▶ What to produce
Every line below that carries the word "Devrildiği" needs to be copied.

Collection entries
- - -
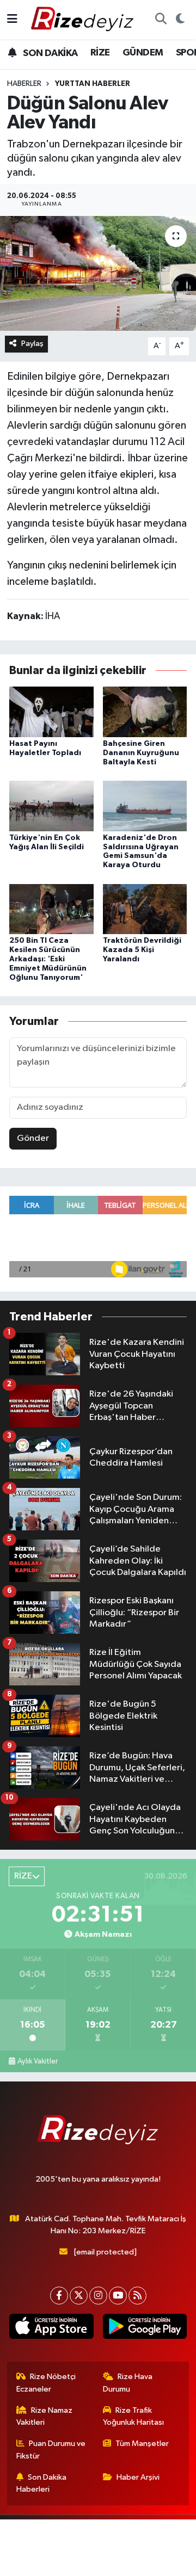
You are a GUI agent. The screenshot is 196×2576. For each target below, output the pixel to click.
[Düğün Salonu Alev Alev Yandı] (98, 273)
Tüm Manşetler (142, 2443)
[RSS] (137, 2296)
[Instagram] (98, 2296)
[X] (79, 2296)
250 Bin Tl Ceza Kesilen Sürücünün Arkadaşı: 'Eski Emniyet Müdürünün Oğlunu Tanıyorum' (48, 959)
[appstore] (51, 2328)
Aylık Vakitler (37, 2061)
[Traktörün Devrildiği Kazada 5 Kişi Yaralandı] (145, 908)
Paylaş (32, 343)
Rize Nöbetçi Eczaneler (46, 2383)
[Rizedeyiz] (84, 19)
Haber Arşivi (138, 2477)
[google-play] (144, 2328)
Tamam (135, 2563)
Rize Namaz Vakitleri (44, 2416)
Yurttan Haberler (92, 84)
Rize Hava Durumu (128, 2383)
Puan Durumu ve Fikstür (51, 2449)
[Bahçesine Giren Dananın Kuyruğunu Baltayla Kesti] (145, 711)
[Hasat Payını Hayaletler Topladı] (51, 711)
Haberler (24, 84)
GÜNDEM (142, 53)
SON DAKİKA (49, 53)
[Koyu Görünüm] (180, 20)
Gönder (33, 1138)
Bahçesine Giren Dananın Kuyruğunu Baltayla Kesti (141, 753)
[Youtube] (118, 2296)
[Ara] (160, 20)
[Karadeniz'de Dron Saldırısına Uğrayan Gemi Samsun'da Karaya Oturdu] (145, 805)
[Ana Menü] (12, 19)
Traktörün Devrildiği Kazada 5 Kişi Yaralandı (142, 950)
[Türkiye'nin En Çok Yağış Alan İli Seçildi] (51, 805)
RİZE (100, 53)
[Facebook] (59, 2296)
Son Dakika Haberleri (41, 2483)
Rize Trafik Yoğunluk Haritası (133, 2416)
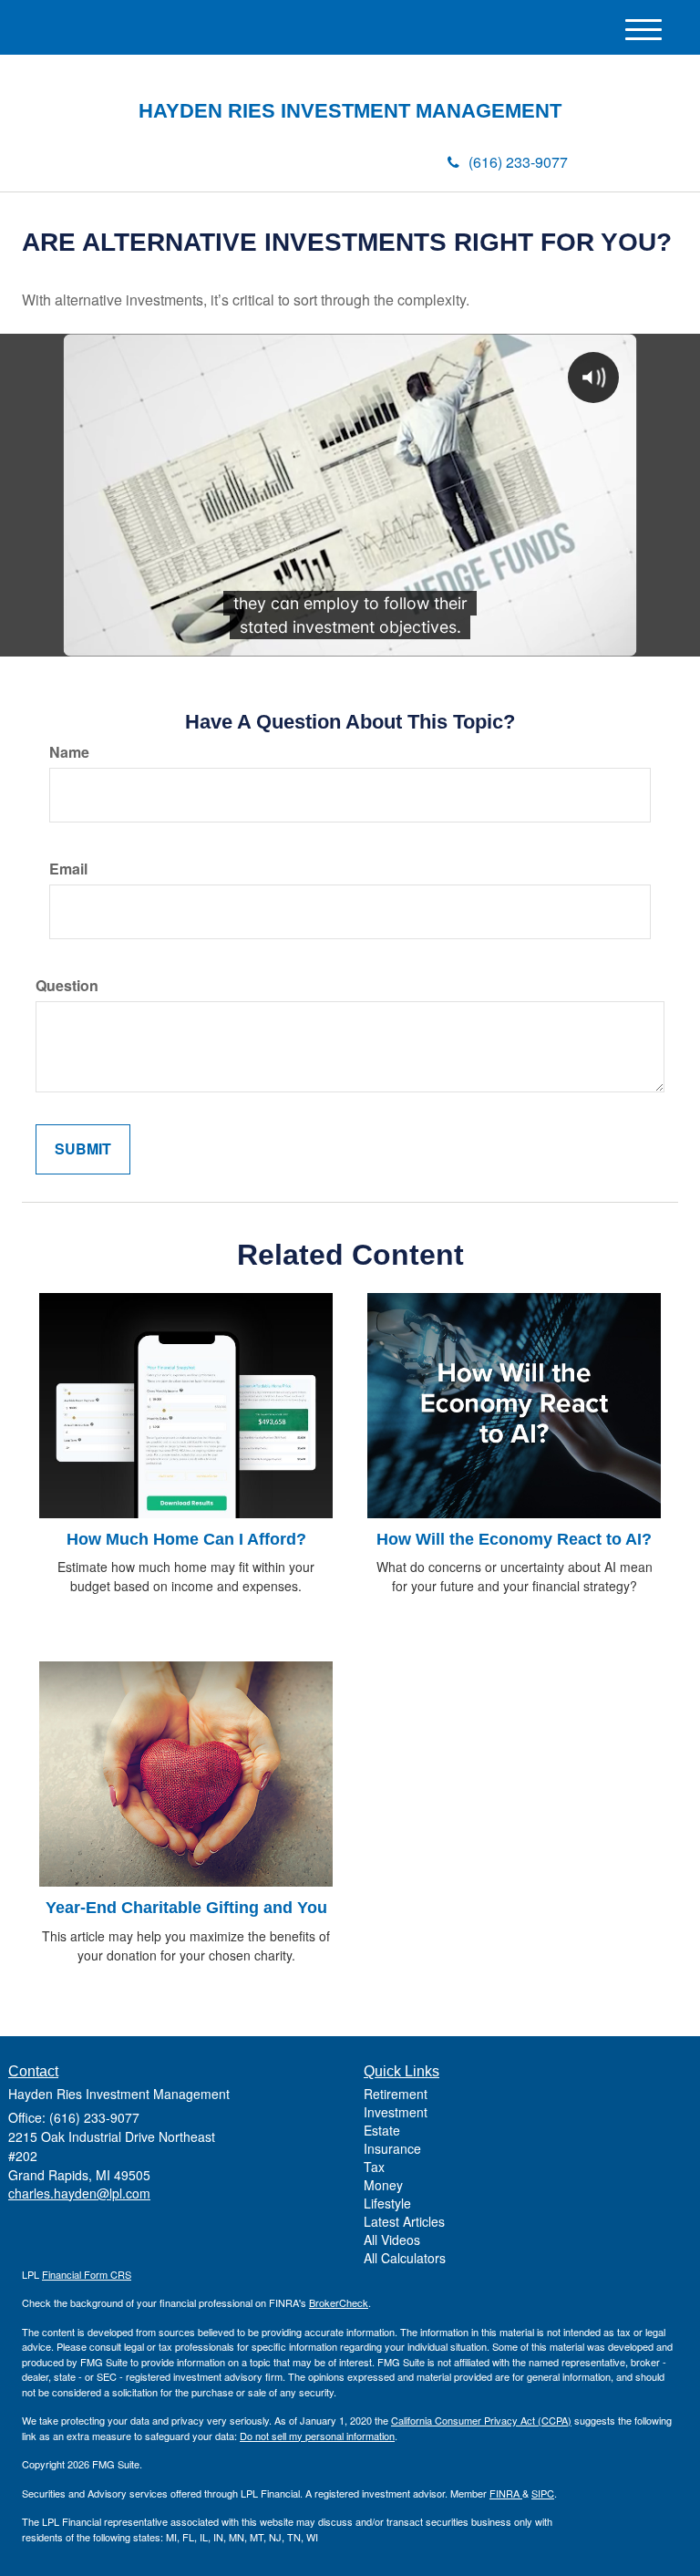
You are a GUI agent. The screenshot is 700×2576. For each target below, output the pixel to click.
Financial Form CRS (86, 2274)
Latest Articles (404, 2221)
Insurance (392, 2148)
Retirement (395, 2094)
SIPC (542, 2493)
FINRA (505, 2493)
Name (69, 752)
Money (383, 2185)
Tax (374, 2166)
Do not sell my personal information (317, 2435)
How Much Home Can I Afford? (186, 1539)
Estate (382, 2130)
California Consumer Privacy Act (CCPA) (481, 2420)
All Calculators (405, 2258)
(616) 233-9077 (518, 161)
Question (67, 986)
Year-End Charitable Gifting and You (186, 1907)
- - -
▶ Worked solution
[Traktörün Devrildiği Kazada 5 Kişi Yaralandı] (145, 908)
Traktörün Devrildiği Kazada 5 Kişi Yaralandı (142, 950)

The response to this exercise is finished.